Growth is essential for improving the lives of people in low-income countries, and it should benefit all parts of society.
Traveling through Africa in January, I have been amazed by the vitality I have witnessed: business startups investing in the future, new infrastructure under construction, and a growing middle class. Many Africans are now making a better living and fewer are suffering from poverty. My current host, Uganda, for example, has more than halved its absolute poverty rate to about 35 percent from close to 90 percent in 1990.
But we have also seen a flip side. Poverty, of course, but inequality as well remain stubbornly high in most developing countries, including in Africa, and too often success is not shared by all.
We have learned, both from working with our member countries, and from our research, that sharing the fruits of growth—what we call inclusion—is key to achieving sustainable economic growth. All segments of society should feel that they have an opportunity to make a better life for themselves.
Our new staff analysis, released today, uncovers the various channels through which critical reforms that promote growth (such as those in agriculture, the financial sector, and public investment) can sometimes widen inequality in lower-income countries. The study also illustrates how additional measures can mitigate such growth and equality trade-offs.

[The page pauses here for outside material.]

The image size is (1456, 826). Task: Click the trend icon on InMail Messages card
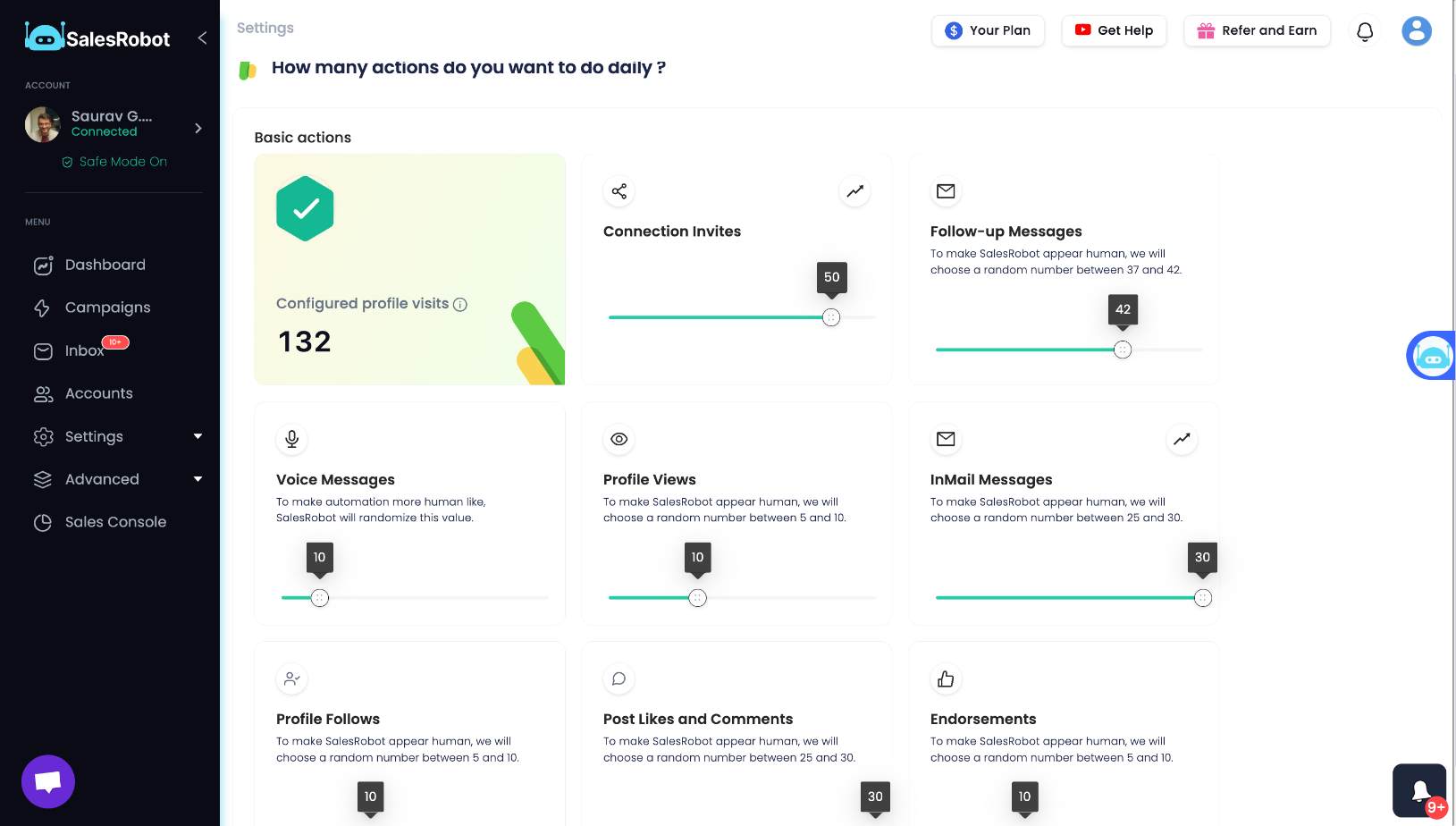click(1182, 439)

The bottom line is this: First, pro-growth policies can be truly inclusive only if policies are designed with careful attention to the details of who gains and who loses. Second, well-targeted measures can ensure that everyone gains from essential economic reforms—and help further strengthen the case for pursuing reforms.
A look at who gains and loses
Lifting growth and reducing inequality is especially hard in countries where workers cannot relocate easily and there are big productivity differences between services, industry, and agriculture. A large informal economy, poor infrastructure and lack of financial services make the task even more difficult. Yet, in many of the IMF’s poorest member countries, this is often the case.
In sub-Saharan Africa, for example, it is more than twice as expensive to move from rural to urban areas than it is in China. Only a third of sub-Saharan African households have electricity, compared to 85 percent in the rest of the world. And in low-income countries, only about 20 percent of the adult population has a bank account, compared to more than 80 percent in the rest of the world.
Such barriers get in the way of successful and equitable reforms. Infrastructure development and financial sector reforms are examples.
More, and more efficient, spending on roads, airports, power grids and education help an economy grow more productive and make it easier for people to relocate from farms to cities. But infrastructure investment can also increase inequality if some sectors of the economy become more competitive than others, particularly if labor mobility is limited.
The case is similar for financial sector reforms. On the positive side, these reforms could make it cheaper to borrow, thereby stimulating private investment and boosting growth. But unless financial reforms are deep enough, they may not help poorer segments of the population obtain access to credit and financial services.
How to deliver strong, but inclusive growth
So, what can be done? The answer is not for policymakers to hold off on reforms that boost productivity and growth. Rather, policymakers should consider options that make these reforms more palatable from both a growth and distributional perspective.
With this in mind, our staff paper looks at a number of country cases and analyzes how well-targeted measures can complement reforms and offset adverse distributional impact.
For instance, if Malawi were to consider reducing subsidies for maize production to enhance productivity in the agricultural sector, then targeted cash transfers to affected households would help provide immediate support to farmers who may be hurt by this move. This approach has been successful in reducing poverty and inequality in countries such as Ethiopia, which has one of the largest social transfer programs in Africa.
Similarly, with regard to financial sector reform, if Ethiopia were to increase credit to the private sector to promote manufacturing and boost growth and employment, complementing this by broadening financial access to the rural population and increasing labor mobility—through easier transport that connect rural and urban areas, affordable urban housing, and training—would help reduce inequality across sectors. Rural workers would then be able to find better paying jobs in more modern and competitive sectors, such as manufacturing and services.
Governments can also target investment to improve productivity in disadvantaged sectors, and even out the impact of other reforms. In Myanmar, for example, where half the workforce is on farms, investment in electrification, irrigation, and research and development for improved seed varieties could sharply improve agricultural productivity.
There is no doubt that governments will face challenges in building a consensus for bold policies to boost growth. The IMF will continue to work with them, advocating reforms that bear fruits for everybody to enjoy.